Masisi's father, Edison Masisi, was a long-serving member of Parliament and had been a member of the Cabinet on several occasions. While at school in Gaborone, the young Masisi showed considerable talent for theatrical acting, including an acclaimed performance in a stage version of Cry, the Beloved Country. After graduating from the University of Botswana in 1984, he became a teacher and moved up the national education ladder. In 1989 he obtained a Masters in Education from Florida State University and later worked for UNICEF in Botswana.

After becoming a Member of Parliament for the ruling Botswana Democratic Party, he rose rapidly to become Minister of Education and Skills Development in October 2014. President Khama appointed him Vice-President the same year. Khama also appointed Masisi as the Chancellor of the University of Botswana in July 2017, following the death of former President Quett Masire who had served in that capacity.

Until the global recession of a few years ago, Botswana was one of the fastest growing countries in the world but its heavy dependence on diamonds and other extractive industries meant that growth Stowed down and unemployment increased. The diamond market has stabilised and the outlook is promising but Masisi will need all his skills to shepherd the country to renewed growth and tackle underemployment while balancing the budget. With his inherent charm and interpersonal skills, it seems that Botswana has once again succeeded in getting the right person in the right job at the right time.

In keeping with the AU's declaration of 2018 as Africa's Anti-Corruption Year, Botswana hosted a regional conference on battling corruption organised by the EC A and the AU's southern region offices and the Directorate on Corruption and Economic Crime of Botswana. According to Transparency International, Botswana is Africa's least corrupt country, but do you see threats from this quarter?

There are many threats. One is that those who perpetrate corruption never cease busily identifying loopholes and gaps. They never cease in finding new coalitions and new methods--particularly now that we are increasingly digitising.
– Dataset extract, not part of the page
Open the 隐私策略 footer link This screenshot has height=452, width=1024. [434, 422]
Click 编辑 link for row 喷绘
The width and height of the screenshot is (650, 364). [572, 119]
The transition from manual payment systems to electronic payment systems has unique challenges. If that can be broken through, such as through hacking and methods like that, it presents a lot of risk.

But we also see risk that's brought about by new values that emerge as more convenient products and services, and opportunities to spend on those leisure items, develop and the appetite for those grows. Corruption may be stimulated by the general marketing of a new good or service.

There is always a threat from the degree to which those who man institutions to stem corruption, to prevent corruption, to investigate corruption, can get shaken. They too are exposed to temptation or persuasion and if our laws, our systems are weak at one end, this may have a ripple or deleterious effect at the other end.

For example, if our judicial system was compromised in one way or the other that would clearly weaken our capacity to contain and deal with even known corruption because the court system may not be able to process it.